Information supplied:
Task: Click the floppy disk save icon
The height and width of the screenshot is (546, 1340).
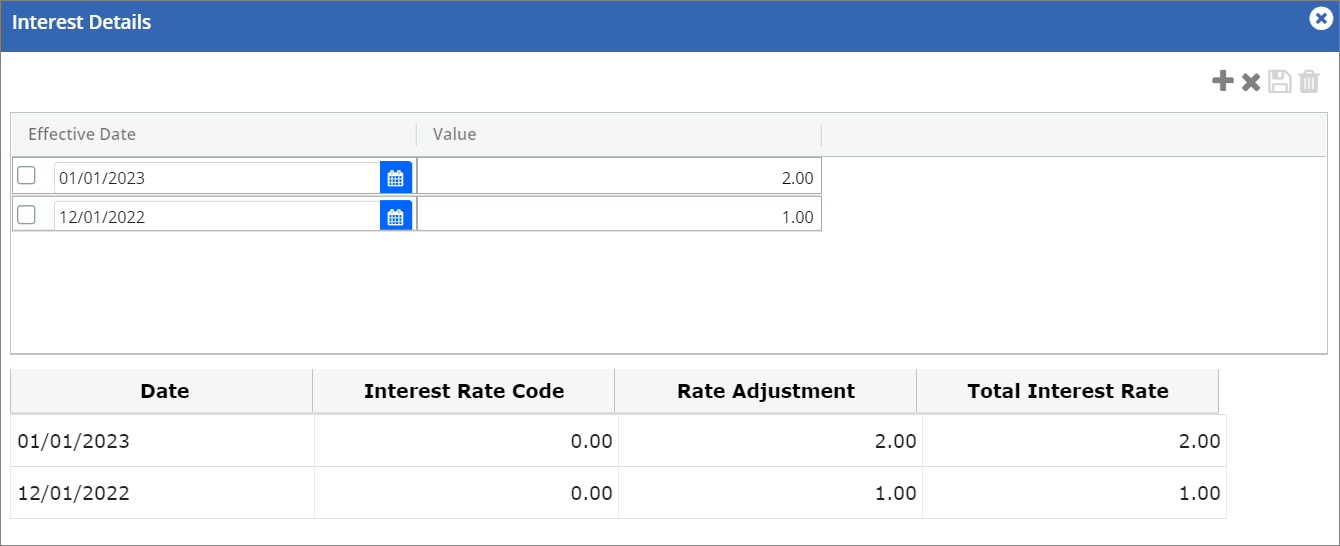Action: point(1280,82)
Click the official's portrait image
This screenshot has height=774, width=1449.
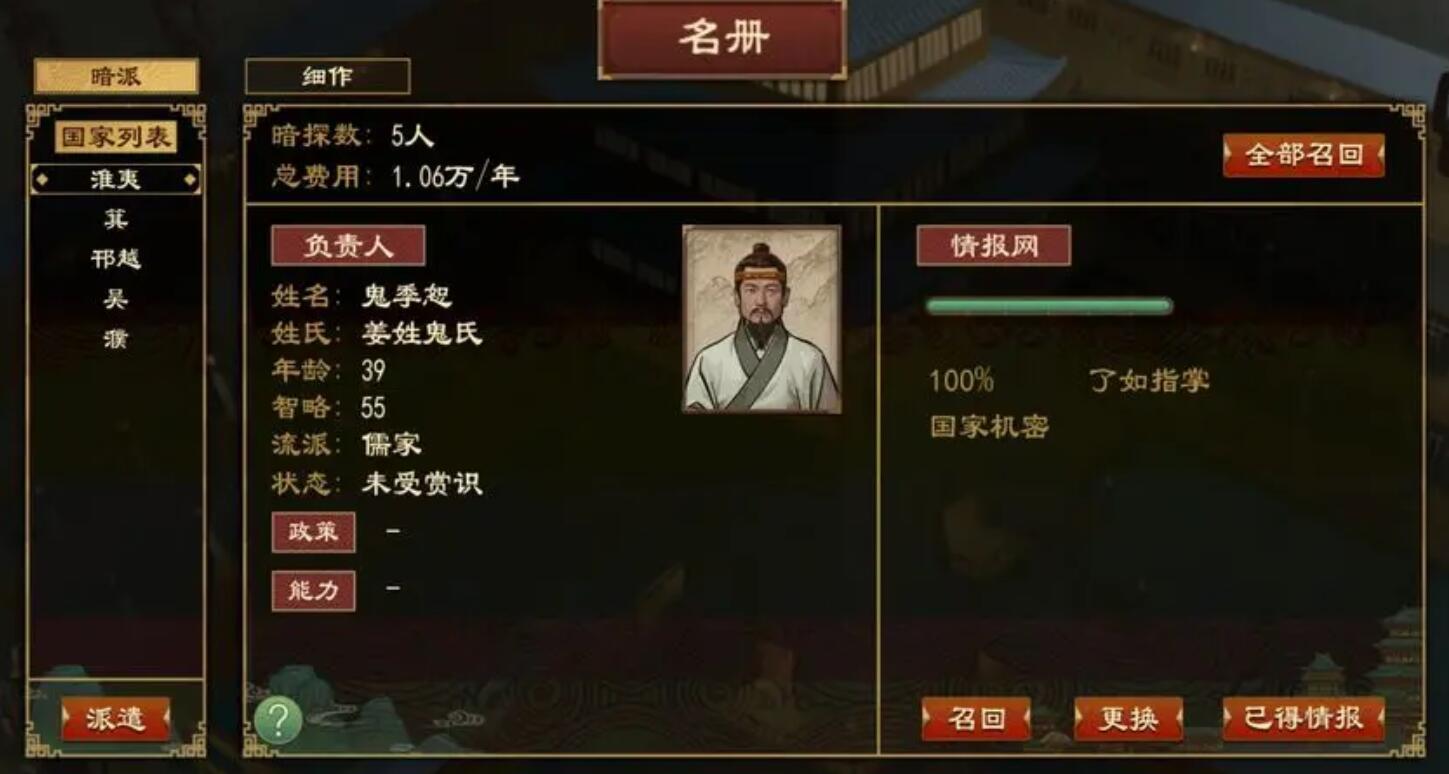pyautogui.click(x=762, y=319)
==
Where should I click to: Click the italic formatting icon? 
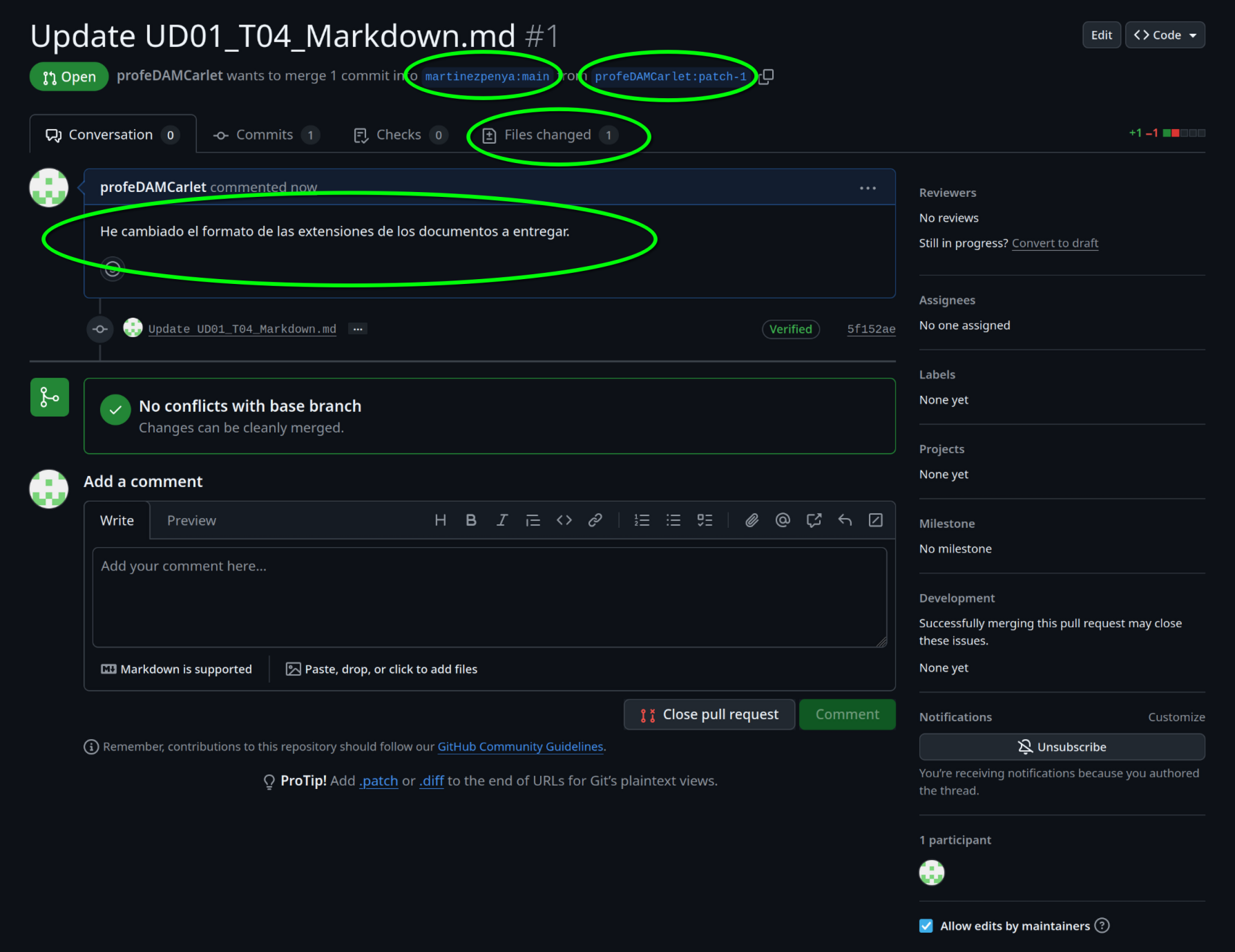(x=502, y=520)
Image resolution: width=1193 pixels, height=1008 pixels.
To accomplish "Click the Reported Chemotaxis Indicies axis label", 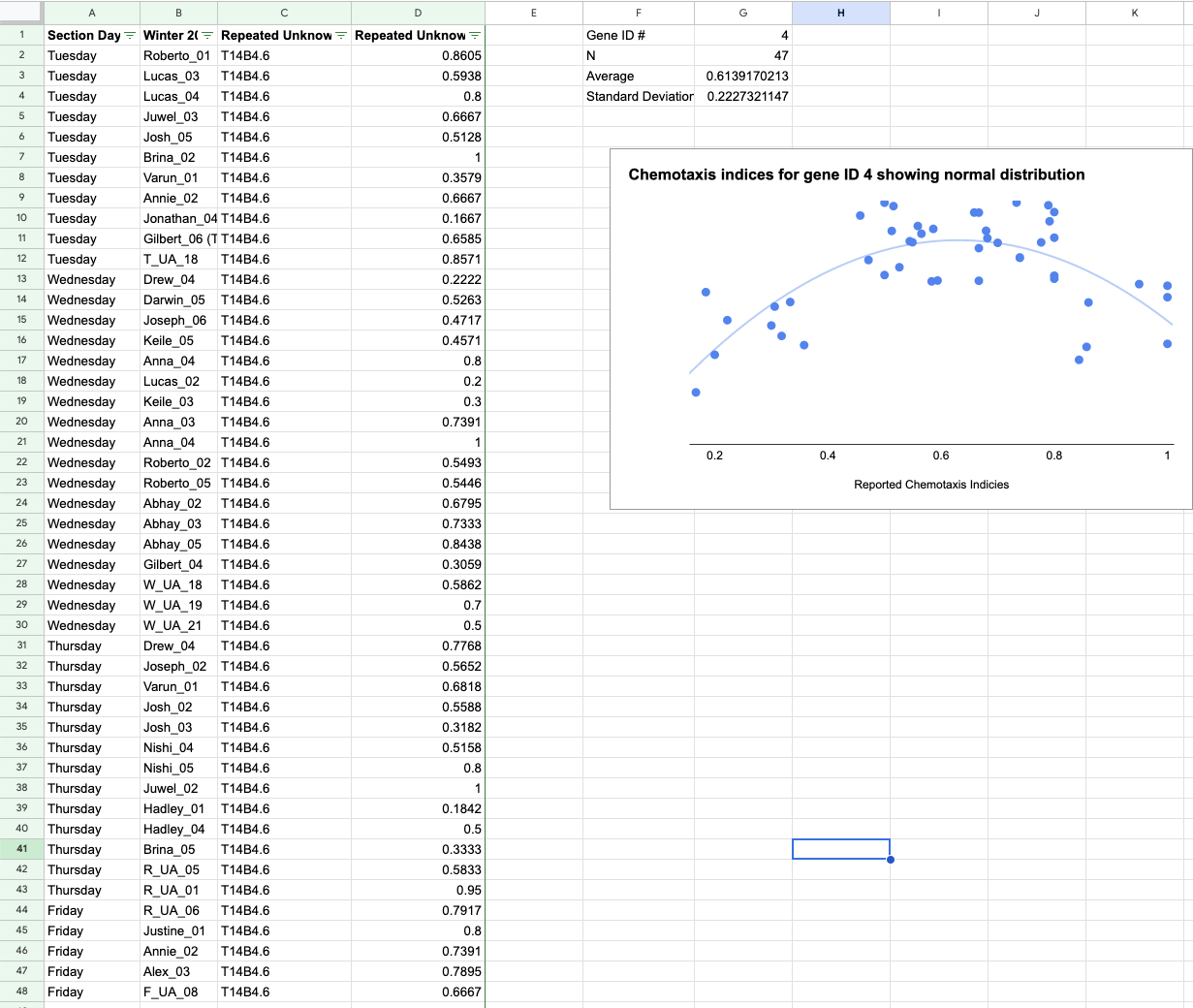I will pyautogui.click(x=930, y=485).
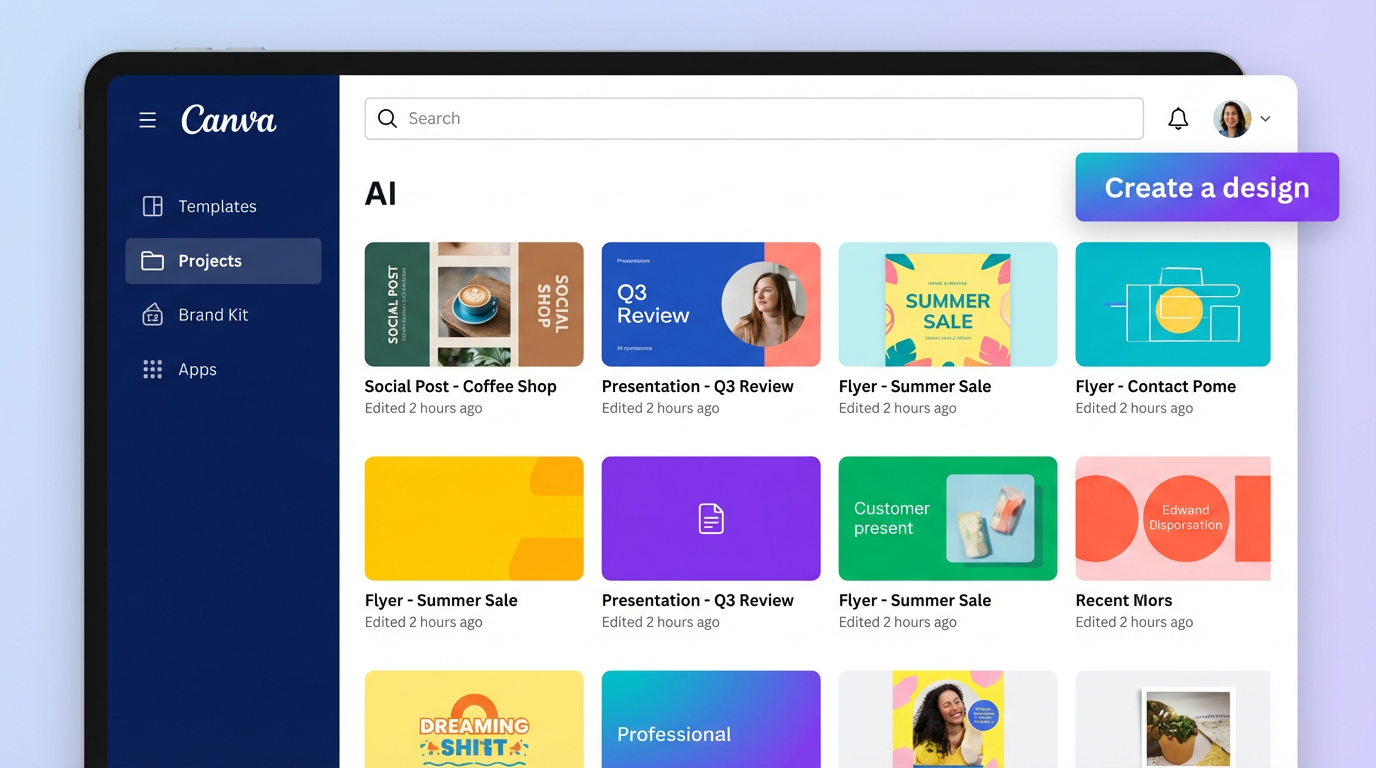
---
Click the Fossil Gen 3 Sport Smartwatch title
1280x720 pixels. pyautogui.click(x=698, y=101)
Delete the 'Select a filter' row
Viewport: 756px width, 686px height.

Task goal: Report each line from the rows above that contains the word "width", copying every such line in full.

Solution for this problem:
The height and width of the screenshot is (546, 1340).
This screenshot has height=774, width=1449.
Image resolution: width=1193 pixels, height=1008 pixels.
Viewport: 756px width, 686px height.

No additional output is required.